__Extracted data__
•••

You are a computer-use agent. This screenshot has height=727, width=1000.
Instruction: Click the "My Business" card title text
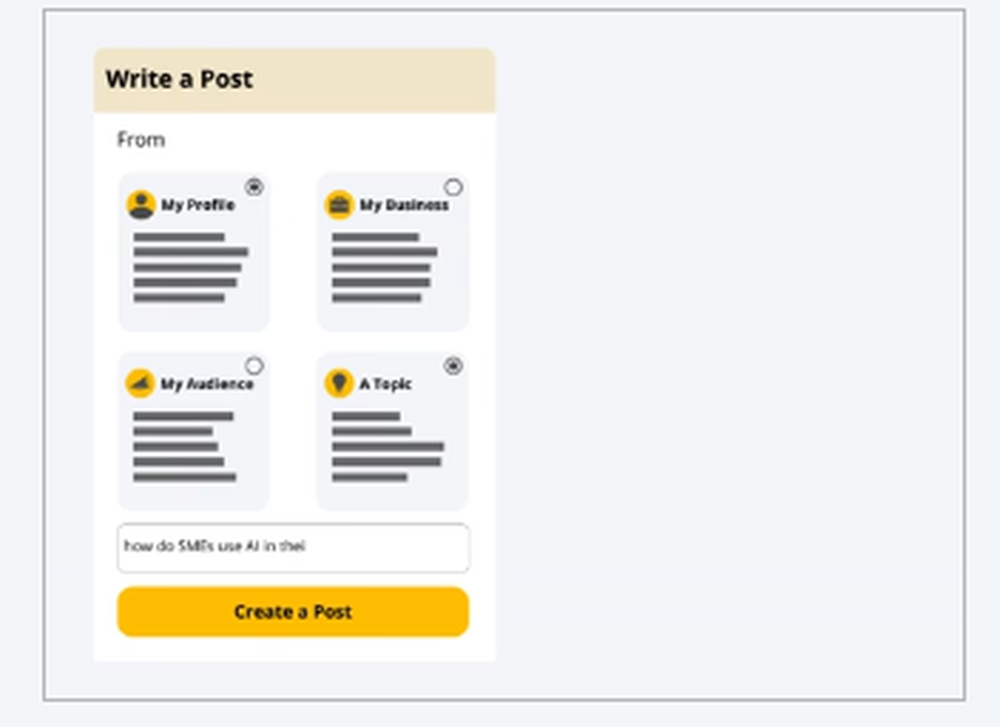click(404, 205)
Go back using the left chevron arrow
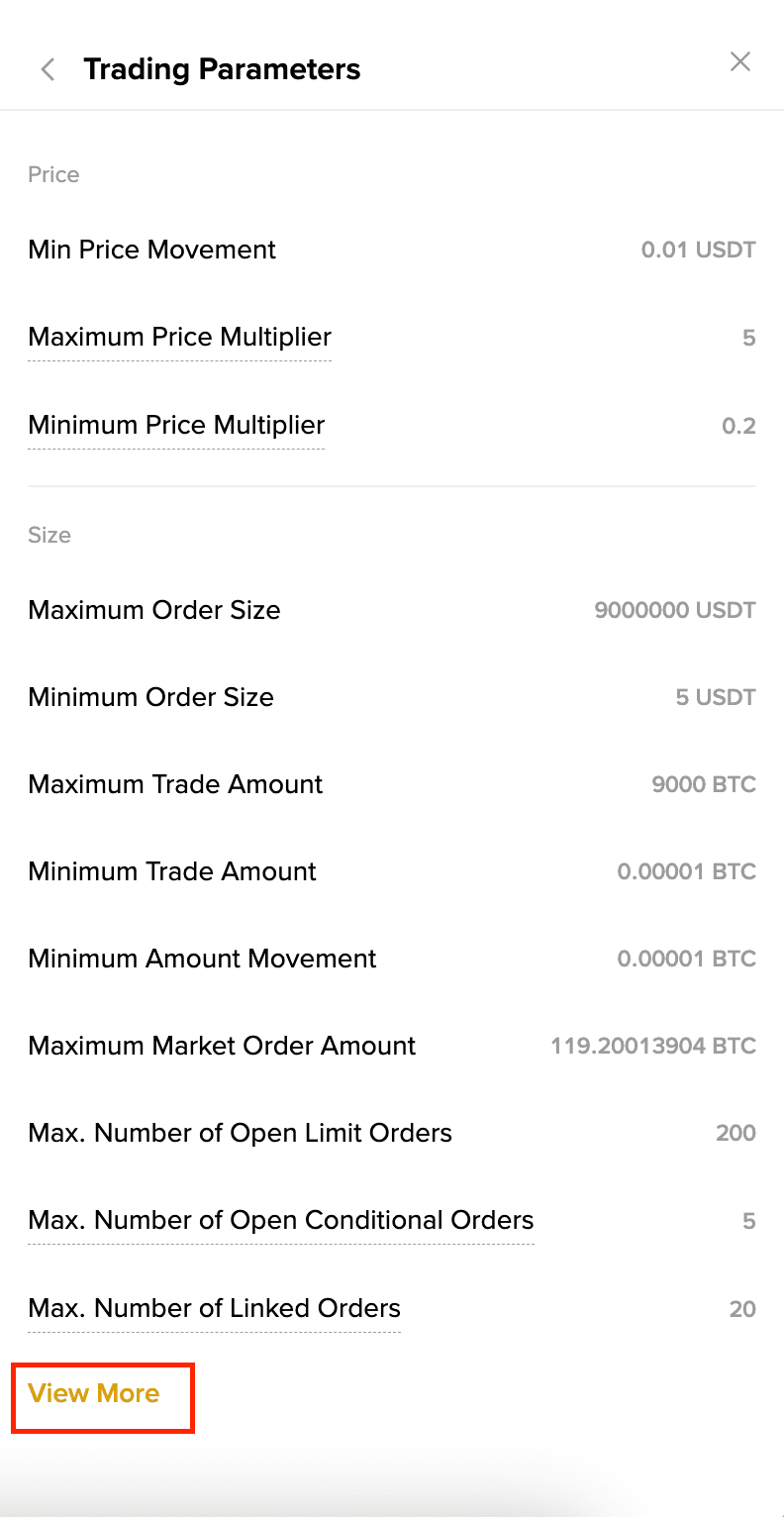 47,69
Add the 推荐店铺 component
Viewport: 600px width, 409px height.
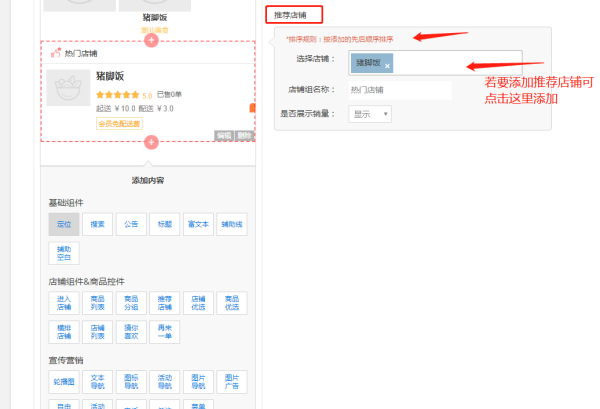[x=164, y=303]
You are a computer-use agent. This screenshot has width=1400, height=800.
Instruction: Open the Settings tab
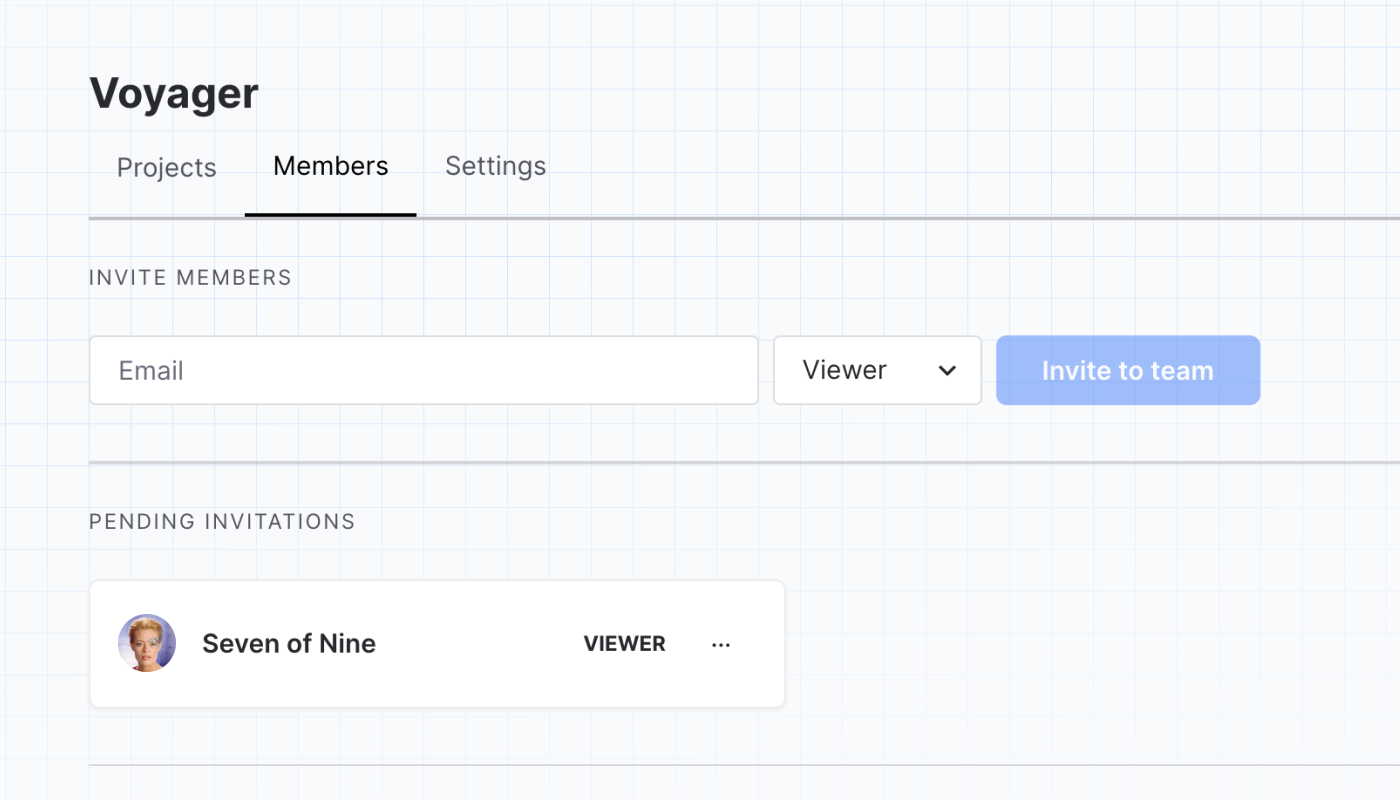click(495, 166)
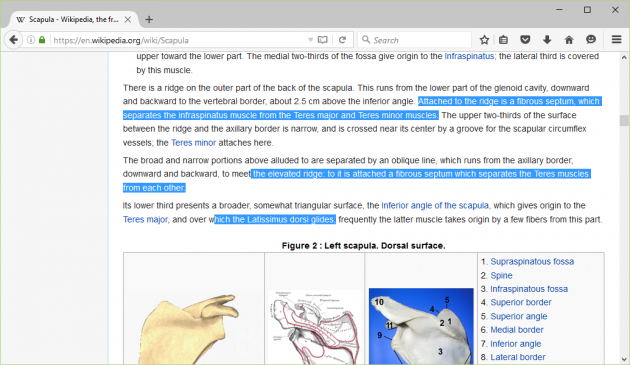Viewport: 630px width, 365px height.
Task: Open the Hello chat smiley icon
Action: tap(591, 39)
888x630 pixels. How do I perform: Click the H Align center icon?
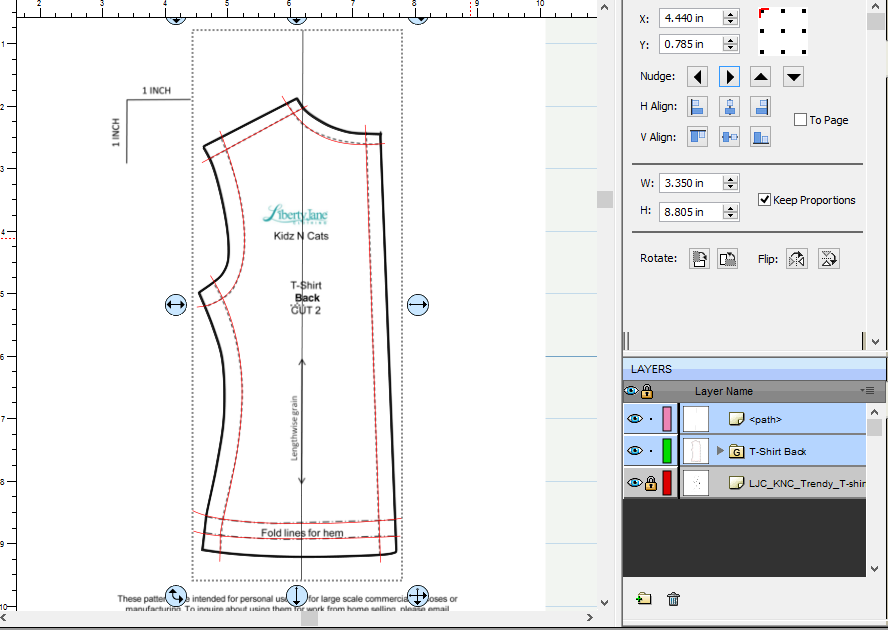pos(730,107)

•••

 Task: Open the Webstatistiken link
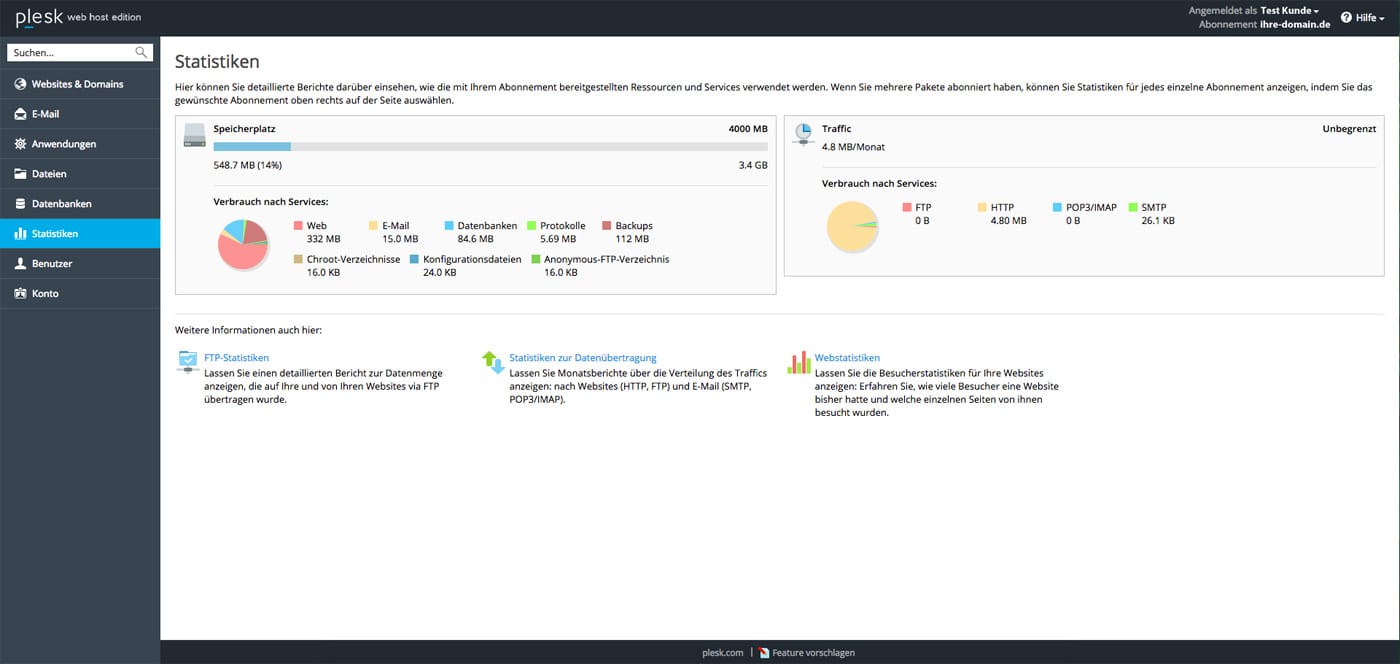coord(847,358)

•••

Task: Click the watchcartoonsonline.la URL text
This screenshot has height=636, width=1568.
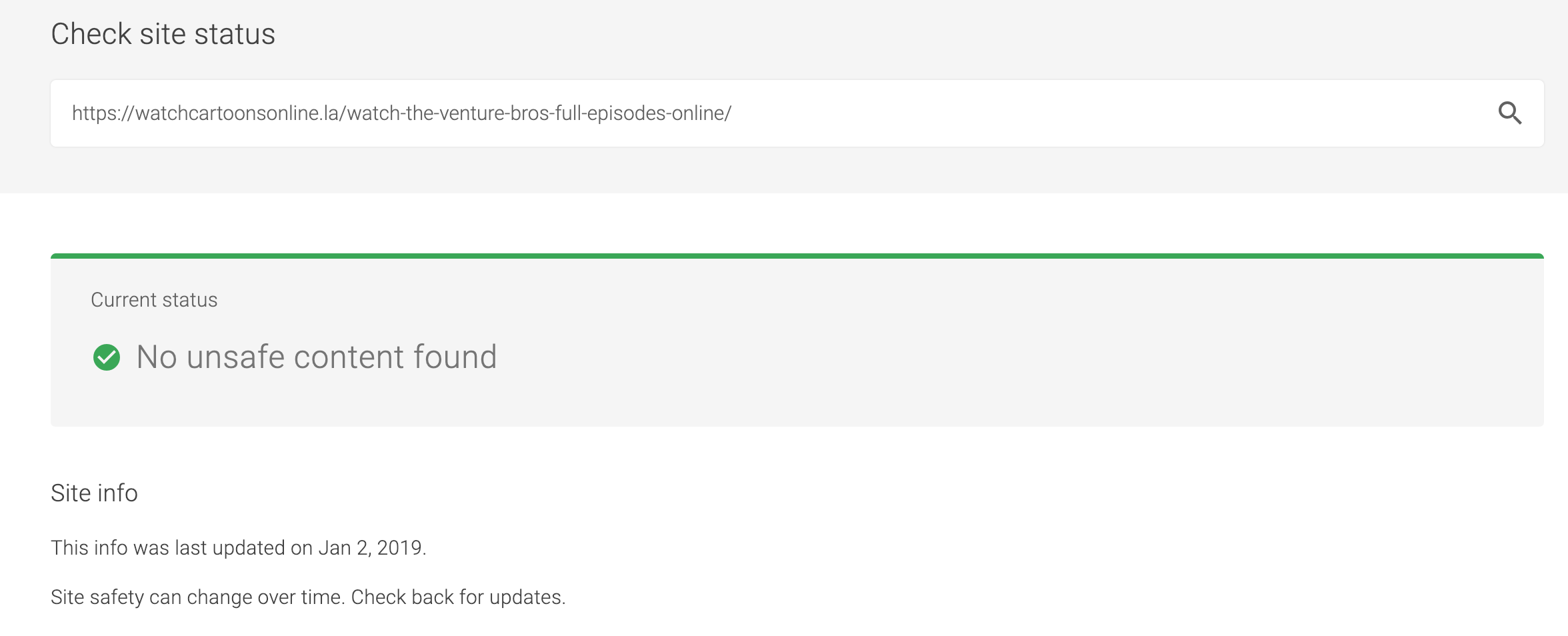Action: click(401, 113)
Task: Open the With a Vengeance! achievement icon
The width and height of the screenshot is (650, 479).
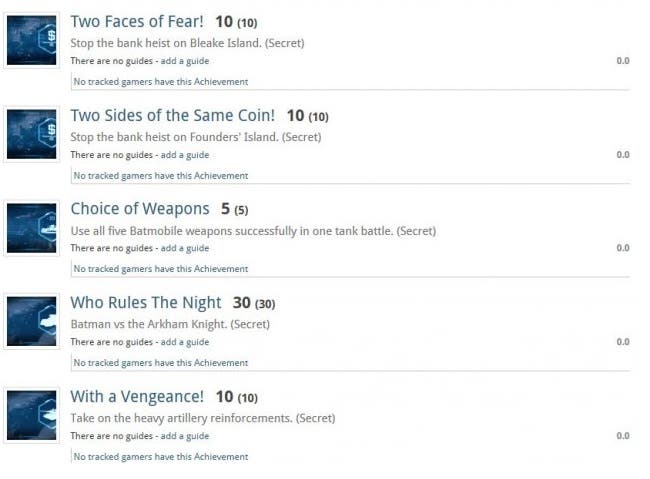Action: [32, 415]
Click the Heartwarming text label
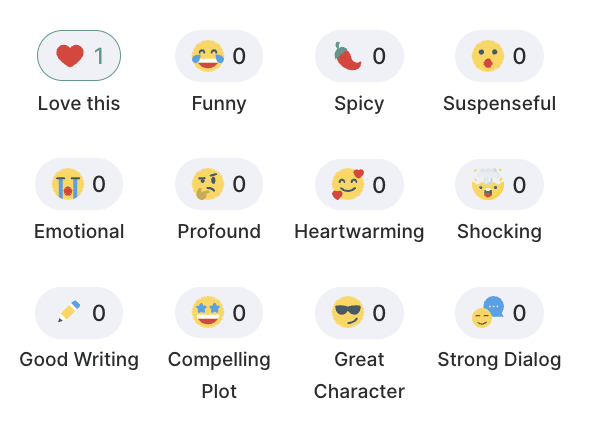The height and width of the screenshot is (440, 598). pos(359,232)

•••

__Exercise directions__
Scan the material above. Extract every line in which the word "computer" occurs.

__Response to this exercise__
You are a computer-use agent. This screenshot has height=727, width=1000.
You are a computer-use agent. This screenshot has width=1400, height=800.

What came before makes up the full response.